I'd never want that because my values are family comes before work. When my values don't add up to my blueprints or reality of what's happening, it sucks. When I look at the things giving me anxiety, I first check in with where I need stronger boundaries.
3. Tell the truth
Where am I not 100 percent honest? Where am I saying, "Fine" when I'm not fine or saying everything's cool when it's totally uncool?
Before I do a breathing exercise for anxiety, I go through these questions, and generally, my answers eliminate whatever threads of anxious contraction I'm holding onto. This is how we get into a better relationship with anxiety.
Rather than anxiety being this annoying thing that comes up, it's like, oh, the anxiety shows us where we're out of alignment. The anxiety shows us where we need more truth. Changing the relationship to the anxiety, rather than it being an inconvenient thing I need to breathe my way out of.
If you feel anxious, you don't want to go on a breathwork rampage and try to get rid of it.
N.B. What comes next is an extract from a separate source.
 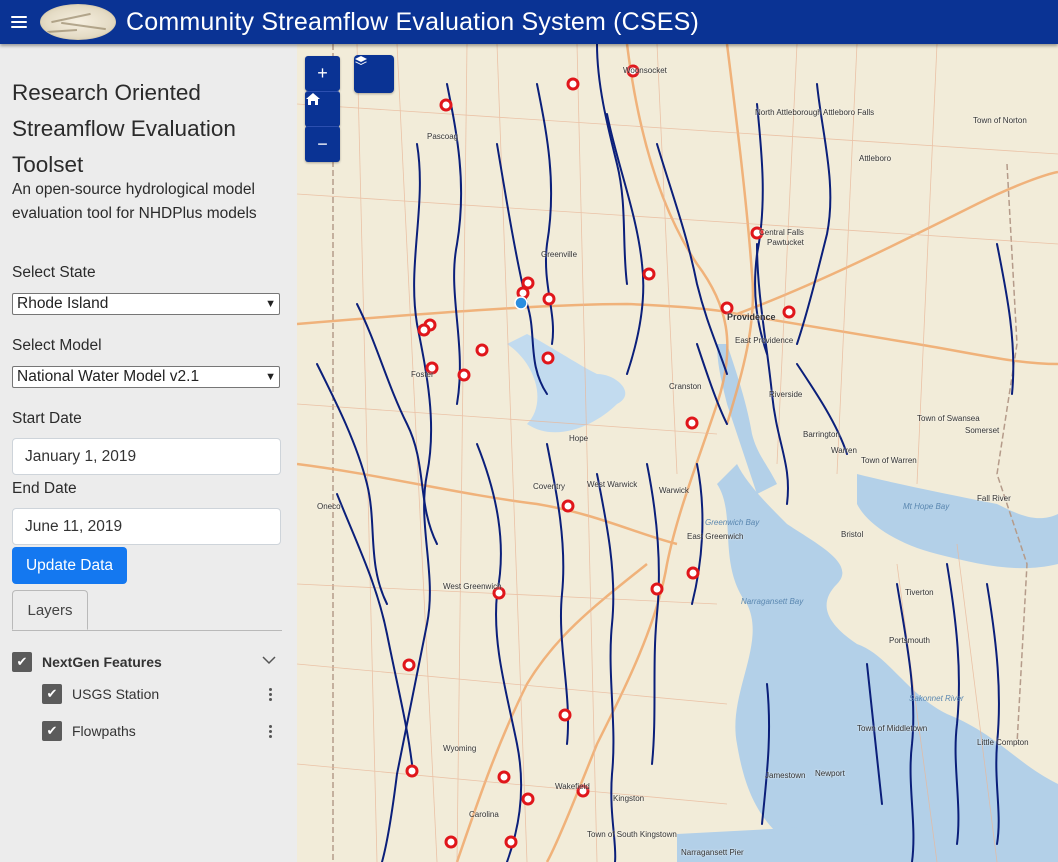 I want to click on place-label: East Greenwich, so click(x=716, y=536).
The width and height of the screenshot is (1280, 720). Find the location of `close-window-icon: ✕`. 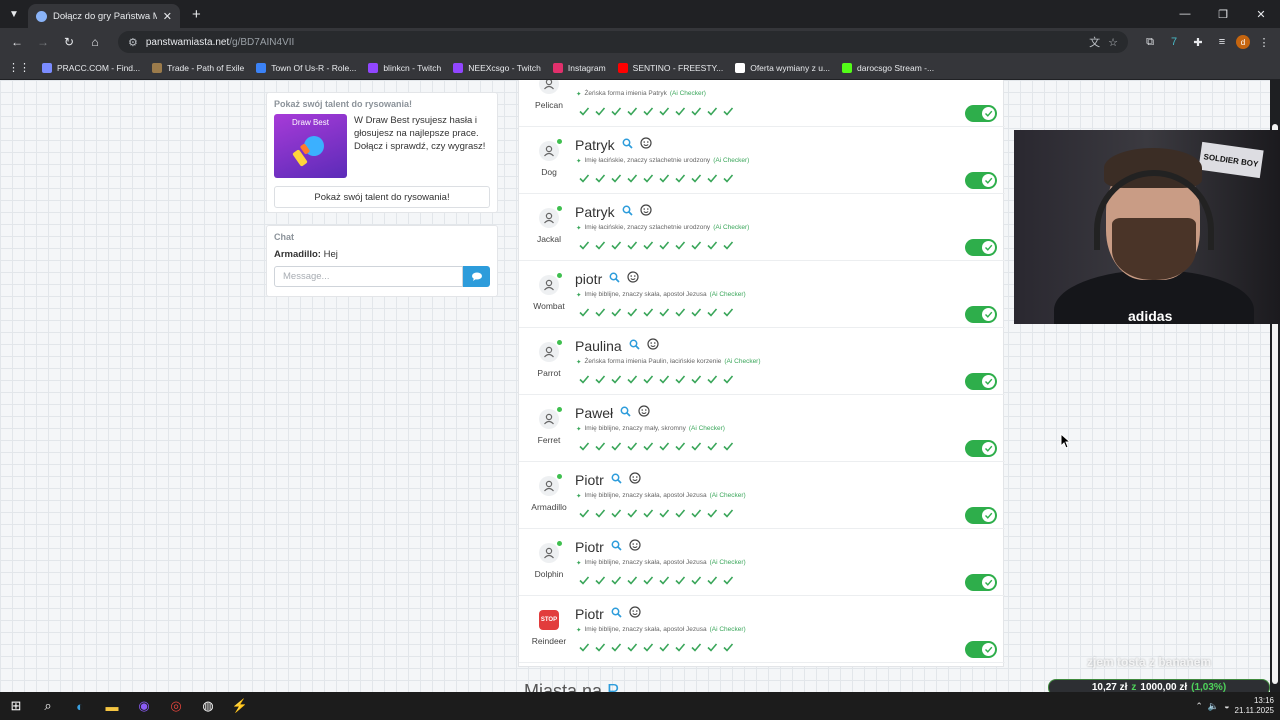

close-window-icon: ✕ is located at coordinates (1261, 14).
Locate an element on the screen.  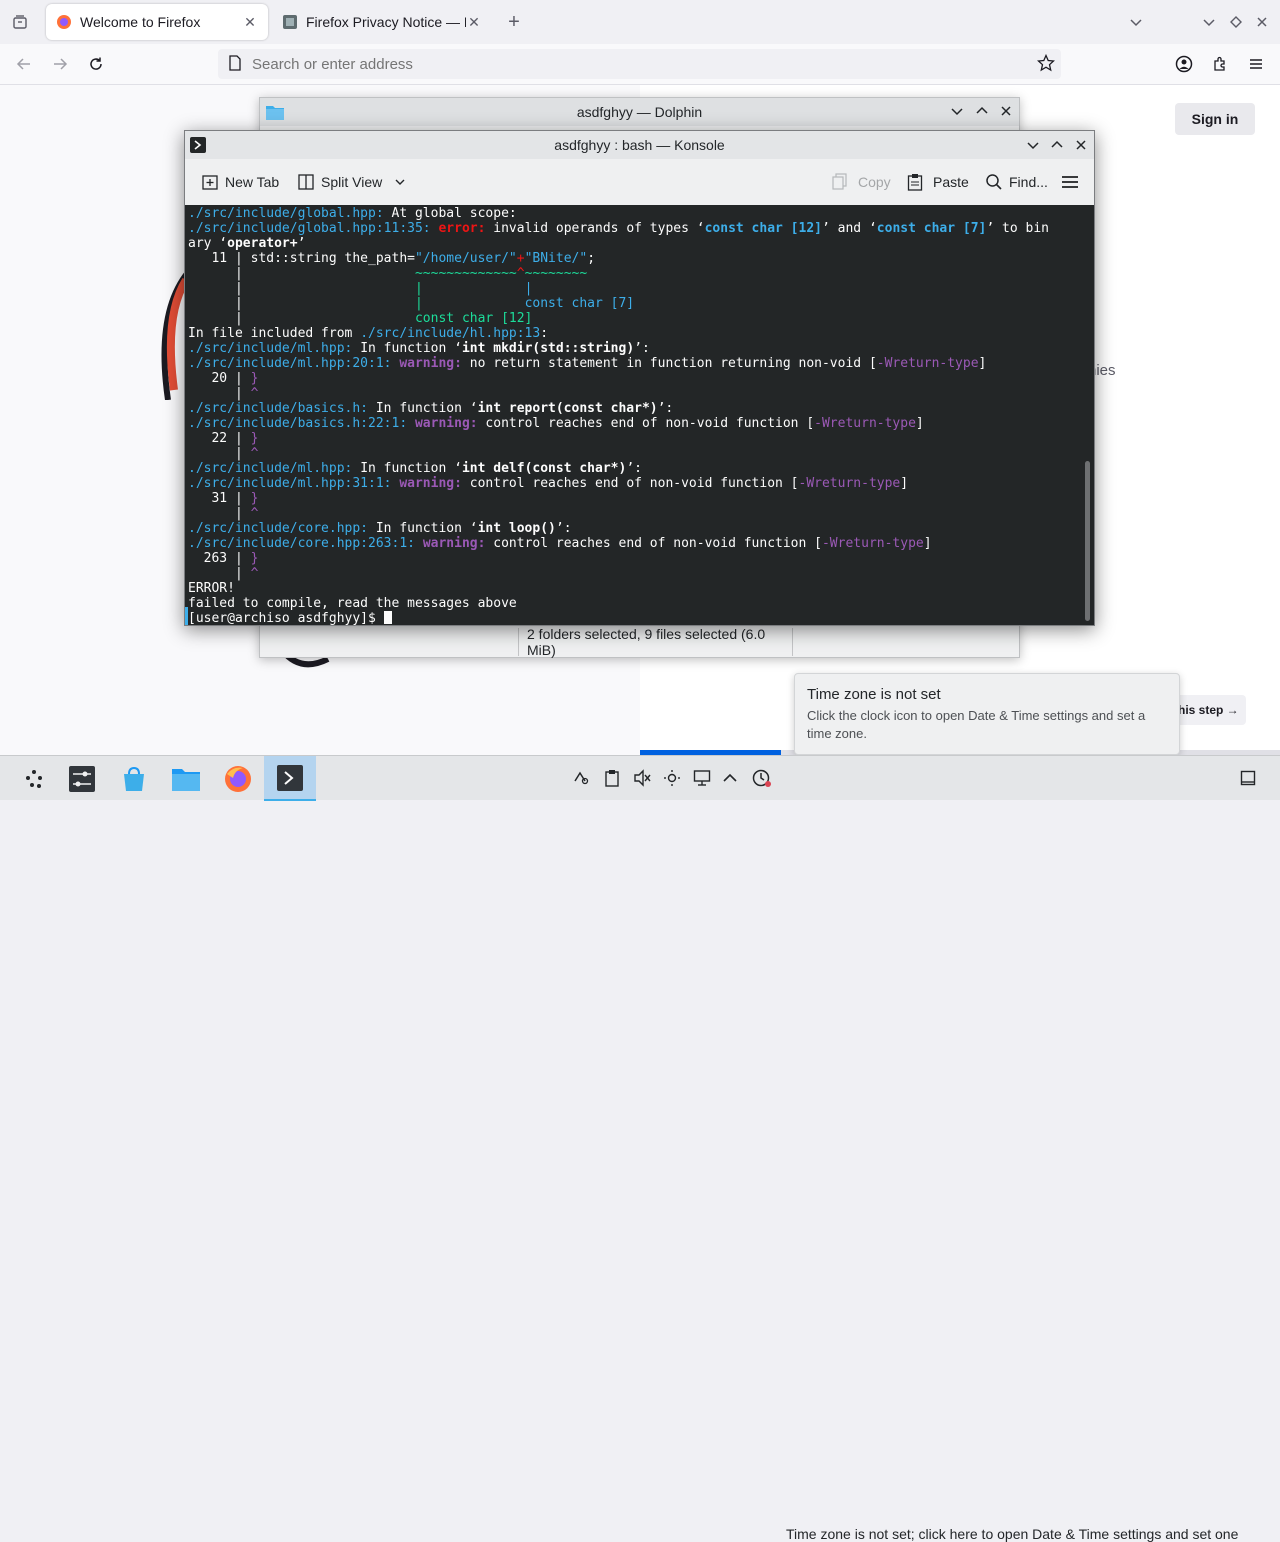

That's not healthy. We need to meet the anxiety with love first. We need to accept it fully. We need to integrate it into our bodies. Then we can use the breath as a tool to support us in dealing with anxiety. Not to get rid of it. What happens is we temporarily don't feel anxious (while we're getting high off our oxygen supply), but as soon as we stop doing breathwork, the anxiety will come back.
If we want to heal the anxiety, we have to feel it and take action on what it’s telling us. Deep breathing is one of the quickest, most effective ways to calm down when you or your clients are anxious.